On croirait une paroi de canyon réduite à la taille d’une main. Sur le manche, les couches s’empilent les unes sur les autres : un brun chocolat profond, puis une bande d’ocre clair semée de craquelures, puis une fine veine d’un blanc bleuté, et ainsi de suite jusqu’au talon, comme les terres successives que le temps dépose et que l’érosion finit par ouvrir en plein jour. Ces bandes sont les lamelles d’une molaire de mammouth, chacune formée du vivant de l’animal, puis conservée par le gel des steppes pendant des millénaires avant de revenir au jour.
Au-dessus, le ressort reprend le récit et le fait avancer. Sur sa partie haute, une frise de compartiments grenés s’aligne avec la rigueur du minéral, régulière, fermée, sans un écart. Puis quelque chose cède : les compartiments s’ouvrent, et des flammes végétales ciselées en relief se mettent à s’enrouler et à s’emboiter, comme si la roche s’était mise à verdir. Le décor a basculé d’un âge à l’autre au fil de sa propre longueur, sans qu’on puisse dire où exactement la bascule s’est faite.

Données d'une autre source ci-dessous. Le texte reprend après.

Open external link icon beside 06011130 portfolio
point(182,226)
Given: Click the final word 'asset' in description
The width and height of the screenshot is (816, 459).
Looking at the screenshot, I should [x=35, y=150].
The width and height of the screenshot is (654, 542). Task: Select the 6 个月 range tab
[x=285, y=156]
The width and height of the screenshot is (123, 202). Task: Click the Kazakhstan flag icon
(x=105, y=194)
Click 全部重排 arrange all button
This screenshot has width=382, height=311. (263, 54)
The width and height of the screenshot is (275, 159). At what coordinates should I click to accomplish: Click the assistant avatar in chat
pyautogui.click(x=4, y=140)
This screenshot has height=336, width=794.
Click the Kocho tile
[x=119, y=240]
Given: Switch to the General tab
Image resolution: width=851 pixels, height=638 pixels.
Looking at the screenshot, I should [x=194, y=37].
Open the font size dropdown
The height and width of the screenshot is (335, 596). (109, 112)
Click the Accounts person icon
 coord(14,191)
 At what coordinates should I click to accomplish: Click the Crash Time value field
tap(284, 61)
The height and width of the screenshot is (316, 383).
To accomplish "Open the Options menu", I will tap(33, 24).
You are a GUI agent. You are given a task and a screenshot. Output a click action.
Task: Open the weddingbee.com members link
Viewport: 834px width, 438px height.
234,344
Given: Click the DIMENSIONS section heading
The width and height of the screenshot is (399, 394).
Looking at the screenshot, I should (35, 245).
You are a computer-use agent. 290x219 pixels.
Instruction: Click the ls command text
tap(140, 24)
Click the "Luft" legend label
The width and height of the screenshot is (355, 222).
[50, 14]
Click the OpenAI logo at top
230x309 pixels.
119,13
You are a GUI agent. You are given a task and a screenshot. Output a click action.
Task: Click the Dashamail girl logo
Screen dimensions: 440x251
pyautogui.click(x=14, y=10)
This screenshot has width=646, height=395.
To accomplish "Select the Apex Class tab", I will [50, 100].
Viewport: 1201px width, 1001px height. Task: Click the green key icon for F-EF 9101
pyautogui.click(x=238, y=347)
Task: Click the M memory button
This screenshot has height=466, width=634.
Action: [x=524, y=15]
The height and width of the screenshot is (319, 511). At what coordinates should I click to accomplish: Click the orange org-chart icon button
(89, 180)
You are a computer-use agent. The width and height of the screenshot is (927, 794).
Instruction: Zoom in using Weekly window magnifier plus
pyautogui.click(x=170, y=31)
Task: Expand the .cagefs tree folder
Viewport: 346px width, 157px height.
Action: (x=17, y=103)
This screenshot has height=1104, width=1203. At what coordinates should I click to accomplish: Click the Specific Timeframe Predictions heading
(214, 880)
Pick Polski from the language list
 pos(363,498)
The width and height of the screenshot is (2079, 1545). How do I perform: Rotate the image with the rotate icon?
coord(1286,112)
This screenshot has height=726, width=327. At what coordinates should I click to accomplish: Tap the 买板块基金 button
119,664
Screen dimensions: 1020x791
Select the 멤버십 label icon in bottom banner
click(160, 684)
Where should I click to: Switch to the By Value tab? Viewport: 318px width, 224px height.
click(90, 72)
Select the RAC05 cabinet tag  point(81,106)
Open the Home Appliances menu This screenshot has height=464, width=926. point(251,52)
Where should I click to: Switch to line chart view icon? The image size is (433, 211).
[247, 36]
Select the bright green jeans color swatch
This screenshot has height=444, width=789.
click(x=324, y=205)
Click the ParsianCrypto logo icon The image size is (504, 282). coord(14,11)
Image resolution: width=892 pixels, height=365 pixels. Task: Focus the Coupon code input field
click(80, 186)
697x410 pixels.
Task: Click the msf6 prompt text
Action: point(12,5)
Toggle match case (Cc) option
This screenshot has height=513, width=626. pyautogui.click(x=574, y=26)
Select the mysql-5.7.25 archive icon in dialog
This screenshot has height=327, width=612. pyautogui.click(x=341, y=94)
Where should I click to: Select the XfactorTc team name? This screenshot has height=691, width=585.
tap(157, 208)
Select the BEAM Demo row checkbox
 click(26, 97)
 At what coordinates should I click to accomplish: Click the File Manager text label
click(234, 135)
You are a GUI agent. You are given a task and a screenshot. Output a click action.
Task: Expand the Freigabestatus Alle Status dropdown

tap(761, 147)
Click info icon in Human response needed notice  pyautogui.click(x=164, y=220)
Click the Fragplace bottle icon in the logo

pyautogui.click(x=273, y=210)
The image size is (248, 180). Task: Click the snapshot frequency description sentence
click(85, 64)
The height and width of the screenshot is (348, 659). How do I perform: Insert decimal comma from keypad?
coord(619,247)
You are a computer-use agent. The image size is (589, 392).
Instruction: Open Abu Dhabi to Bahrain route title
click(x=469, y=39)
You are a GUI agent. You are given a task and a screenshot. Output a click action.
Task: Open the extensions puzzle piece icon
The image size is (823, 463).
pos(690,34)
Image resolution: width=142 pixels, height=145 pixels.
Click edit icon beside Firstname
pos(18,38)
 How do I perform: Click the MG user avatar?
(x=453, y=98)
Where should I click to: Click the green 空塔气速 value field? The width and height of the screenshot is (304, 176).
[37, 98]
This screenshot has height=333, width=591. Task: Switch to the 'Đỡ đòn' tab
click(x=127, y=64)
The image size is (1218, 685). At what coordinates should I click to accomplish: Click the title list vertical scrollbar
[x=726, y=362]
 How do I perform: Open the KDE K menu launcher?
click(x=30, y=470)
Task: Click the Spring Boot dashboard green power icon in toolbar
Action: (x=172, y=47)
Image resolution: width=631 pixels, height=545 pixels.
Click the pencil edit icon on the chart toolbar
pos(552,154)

Et tout au bout de cette montée, la vie prend forme. L’abeille est massive, large, presque maternelle : son corps est un amas de perles grenées serrées les unes contre les autres, comme un rayon plein, encadré de deux larges ailes en amande et prolongé d’un abdomen strié qui descend en cône. C’est une mère nourricière posée au sommet des âges, celle vers qui tout le décor conduisait depuis le talon. « Mémoire des Strates » se lit ainsi d’un bout à l’autre : les couches déposées par le temps, la pierre qui se met à pousser, et au terme du parcours celle qui nourrit et veille sur le reste.